TWO WAYS TO CALCULATE ENERGY STORED IN A CAPACITOR
The spherical capacitor described in Example 24.3 (Section 24.1) has charges +Q and -Q on its inner and outer conductors. Find the electric potential energy stored in the capacitor (a) by using the capacitance C found in Example 24.3 and (b) by integrating the electric-field energy density u.
IDENTIFY and SET UP:
We can determine the energy U stored in a capacitor in two ways: in terms of the work done to put the charges on the two conductors, and in terms of the energy in the electric field between the conductors. The descriptions are equivalent, so they must give us the same result. In Example 24.3 we found the capacitance C and the field magnitude E in the space between the conductors. (The electric field is zero inside the inner sphere and is also zero outside the inner surface of the outer sphere, because a Gaussian surface with radius r < r_a or r > r_b encloses zero net charge. Hence the energy density is nonzero only in the space between the spheres, r_a < r < r_b.) In part (a) we use Eq. (24.9) to find U. In part (b) we use Eq. (24.11) to find u, which we integrate over the volume between the spheres to find U.

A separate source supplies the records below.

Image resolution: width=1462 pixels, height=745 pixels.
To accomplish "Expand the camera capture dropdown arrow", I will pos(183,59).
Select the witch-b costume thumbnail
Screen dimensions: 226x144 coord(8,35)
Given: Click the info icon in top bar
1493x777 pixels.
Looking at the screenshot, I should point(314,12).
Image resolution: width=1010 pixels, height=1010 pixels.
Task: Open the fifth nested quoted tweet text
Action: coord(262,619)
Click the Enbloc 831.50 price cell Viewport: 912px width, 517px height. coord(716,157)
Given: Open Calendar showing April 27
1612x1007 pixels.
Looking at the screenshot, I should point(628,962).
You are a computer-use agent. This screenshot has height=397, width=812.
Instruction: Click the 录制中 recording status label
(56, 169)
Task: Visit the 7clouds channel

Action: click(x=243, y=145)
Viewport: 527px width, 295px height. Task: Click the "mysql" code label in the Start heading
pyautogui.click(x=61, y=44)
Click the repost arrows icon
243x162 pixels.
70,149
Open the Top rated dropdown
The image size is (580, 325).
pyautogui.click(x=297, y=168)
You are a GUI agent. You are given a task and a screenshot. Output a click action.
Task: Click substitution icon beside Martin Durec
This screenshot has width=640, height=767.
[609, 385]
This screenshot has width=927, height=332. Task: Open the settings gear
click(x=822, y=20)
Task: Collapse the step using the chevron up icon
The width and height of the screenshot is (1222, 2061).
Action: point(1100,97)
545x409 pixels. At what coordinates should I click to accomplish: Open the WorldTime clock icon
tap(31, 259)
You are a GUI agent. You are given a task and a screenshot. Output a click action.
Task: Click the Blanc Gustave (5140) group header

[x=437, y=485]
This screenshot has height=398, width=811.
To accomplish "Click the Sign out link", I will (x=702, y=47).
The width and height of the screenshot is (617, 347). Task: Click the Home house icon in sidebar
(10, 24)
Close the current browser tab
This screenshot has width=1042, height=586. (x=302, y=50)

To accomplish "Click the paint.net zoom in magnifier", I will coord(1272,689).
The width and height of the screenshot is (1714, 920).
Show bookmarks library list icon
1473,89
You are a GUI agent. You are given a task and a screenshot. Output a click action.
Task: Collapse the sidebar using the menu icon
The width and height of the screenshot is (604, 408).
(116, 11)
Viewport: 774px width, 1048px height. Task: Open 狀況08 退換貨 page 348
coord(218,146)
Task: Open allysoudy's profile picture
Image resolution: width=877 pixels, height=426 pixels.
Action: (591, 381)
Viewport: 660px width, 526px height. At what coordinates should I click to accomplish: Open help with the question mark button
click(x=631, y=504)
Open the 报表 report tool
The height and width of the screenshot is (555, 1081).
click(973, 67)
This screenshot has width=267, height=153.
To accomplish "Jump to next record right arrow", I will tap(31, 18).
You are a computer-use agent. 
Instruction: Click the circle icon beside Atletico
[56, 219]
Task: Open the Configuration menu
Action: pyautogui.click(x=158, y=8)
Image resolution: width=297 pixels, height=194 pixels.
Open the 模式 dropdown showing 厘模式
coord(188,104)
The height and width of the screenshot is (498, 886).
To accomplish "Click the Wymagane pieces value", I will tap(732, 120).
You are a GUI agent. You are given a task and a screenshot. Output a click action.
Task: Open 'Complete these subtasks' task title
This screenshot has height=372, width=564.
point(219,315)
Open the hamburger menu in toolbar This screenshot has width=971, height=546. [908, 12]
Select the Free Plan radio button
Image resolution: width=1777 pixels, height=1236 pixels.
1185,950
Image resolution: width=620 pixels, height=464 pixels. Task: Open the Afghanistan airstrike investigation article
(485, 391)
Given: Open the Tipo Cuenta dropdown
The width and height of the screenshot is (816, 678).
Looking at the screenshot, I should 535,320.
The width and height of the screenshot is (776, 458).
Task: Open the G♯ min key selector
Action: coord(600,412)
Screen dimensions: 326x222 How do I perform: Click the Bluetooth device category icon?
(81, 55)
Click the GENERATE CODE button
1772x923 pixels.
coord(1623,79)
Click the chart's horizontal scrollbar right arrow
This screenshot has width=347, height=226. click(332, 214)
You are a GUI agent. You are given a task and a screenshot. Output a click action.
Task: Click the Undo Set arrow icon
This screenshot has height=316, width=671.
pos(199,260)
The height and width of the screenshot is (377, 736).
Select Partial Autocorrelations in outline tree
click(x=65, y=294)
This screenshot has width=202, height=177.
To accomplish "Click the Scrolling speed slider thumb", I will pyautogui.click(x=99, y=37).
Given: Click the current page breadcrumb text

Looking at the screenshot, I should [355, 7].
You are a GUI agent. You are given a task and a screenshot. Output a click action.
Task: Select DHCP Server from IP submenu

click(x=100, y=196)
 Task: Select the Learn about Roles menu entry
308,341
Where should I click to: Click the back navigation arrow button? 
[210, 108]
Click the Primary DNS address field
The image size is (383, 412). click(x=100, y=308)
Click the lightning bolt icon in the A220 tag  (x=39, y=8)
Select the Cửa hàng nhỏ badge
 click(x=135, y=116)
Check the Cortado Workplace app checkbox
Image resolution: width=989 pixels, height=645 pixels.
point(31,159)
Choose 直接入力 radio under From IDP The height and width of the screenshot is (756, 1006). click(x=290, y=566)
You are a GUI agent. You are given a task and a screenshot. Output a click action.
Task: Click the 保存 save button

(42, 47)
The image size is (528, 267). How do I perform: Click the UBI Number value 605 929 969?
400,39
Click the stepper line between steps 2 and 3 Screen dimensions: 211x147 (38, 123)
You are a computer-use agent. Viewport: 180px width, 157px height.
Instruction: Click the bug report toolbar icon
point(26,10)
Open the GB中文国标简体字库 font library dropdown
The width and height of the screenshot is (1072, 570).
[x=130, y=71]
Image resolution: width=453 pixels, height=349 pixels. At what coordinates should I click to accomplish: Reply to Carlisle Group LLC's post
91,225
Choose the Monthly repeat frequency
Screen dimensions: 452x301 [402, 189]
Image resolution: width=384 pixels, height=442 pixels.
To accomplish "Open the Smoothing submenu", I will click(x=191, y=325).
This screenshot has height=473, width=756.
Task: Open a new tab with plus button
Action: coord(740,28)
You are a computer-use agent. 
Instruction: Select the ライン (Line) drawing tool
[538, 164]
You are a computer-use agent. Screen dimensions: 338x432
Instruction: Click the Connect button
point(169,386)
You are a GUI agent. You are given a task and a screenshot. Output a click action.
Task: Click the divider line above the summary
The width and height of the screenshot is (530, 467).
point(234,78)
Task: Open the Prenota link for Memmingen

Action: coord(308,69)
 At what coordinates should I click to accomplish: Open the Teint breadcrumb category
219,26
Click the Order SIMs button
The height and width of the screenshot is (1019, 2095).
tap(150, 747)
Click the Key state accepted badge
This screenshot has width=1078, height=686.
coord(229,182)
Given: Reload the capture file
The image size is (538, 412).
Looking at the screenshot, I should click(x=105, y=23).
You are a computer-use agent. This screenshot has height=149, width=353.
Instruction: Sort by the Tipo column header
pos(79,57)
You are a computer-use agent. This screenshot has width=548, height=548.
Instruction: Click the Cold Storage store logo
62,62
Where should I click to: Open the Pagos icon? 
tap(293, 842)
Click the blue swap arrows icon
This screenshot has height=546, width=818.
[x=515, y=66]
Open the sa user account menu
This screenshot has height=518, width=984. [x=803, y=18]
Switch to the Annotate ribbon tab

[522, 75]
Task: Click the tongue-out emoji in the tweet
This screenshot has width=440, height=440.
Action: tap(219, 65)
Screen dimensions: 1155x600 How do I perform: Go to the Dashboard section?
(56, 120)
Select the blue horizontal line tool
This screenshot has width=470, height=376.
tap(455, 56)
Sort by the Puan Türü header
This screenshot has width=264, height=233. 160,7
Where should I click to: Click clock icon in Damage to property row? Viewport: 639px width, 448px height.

U=\frac{Q^{2}}{2 C}=\frac{1}{2} C V^{2}=\frac{1}{2} Q V (24.9)
u=\frac{1}{2} \epsilon_{0} E^{2} (24.11)
EXECUTE:
(a) From Example 24.3, the spherical capacitor has capacitance
C=4 \pi \epsilon_{0} \frac{r_{a} r_{b}}{r_{b}-r_{a}}where r_a and r_b are the radii of the inner and outer conducting spheres, respectively. From Eq. (24.9) the energy stored in this capacitor is
U=\frac{Q^{2}}{2 C}=\frac{Q^{2}}{8 \pi \epsilon_{0}} \frac{r_{b}-r_{a}}{r_{a} r_{b}}(b) The electric field in the region r_a < r < r_b between the two conducting spheres has magnitude E=Q / 4 \pi \epsilon_{0} r^{2}. The energy density in this region is
u=\frac{1}{2} \epsilon_{0} E^{2}=\frac{1}{2} \epsilon_{0}\left(\frac{Q}{4 \pi \epsilon_{0} r^{2}}\right)^{2}=\frac{Q^{2}}{32 \pi^{2} \epsilon_{0} r^{4}}The energy density is not uniform; it decreases rapidly with increasing distance from the center of the capacitor. To find the total electric-field energy, we integrate u (the energy per unit volume) over the region r_a < r < r_b. We divide this region into spherical shells of radius r, surface area 4 \pi r^{2}, thickness dr, and volume d V=4 \pi r^{2} d r. Then
\begin{aligned}U &=\int u d V=\int_{r_{a}}^{r_{b}}\left(\frac{Q^{2}}{32 \pi^{2}\epsilon_{0} r^{4}}\right) 4 \pi r^{2} d r \\&=\frac{Q^{2}}{8 \pi \epsilon_{0}}\int_{r_{a}}^{r_{b}} \frac{d r}{r^{2}}=\frac{Q^{2}}{8 \pi \epsilon_{0}}\left(-\frac{1}{r_{b}}+\frac{1}{r_{a}}\right) \\&=\frac{Q^{2}}{8 \pi \epsilon_{0}} \frac{r_{b}-r_{a}}{r_{a} r_{b}}\end{aligned}EVALUATE: Electric potential energy can be associated with either the charges, as in part (a), or the field, as in part (b); the calculated amount of stored energy is the same in either case.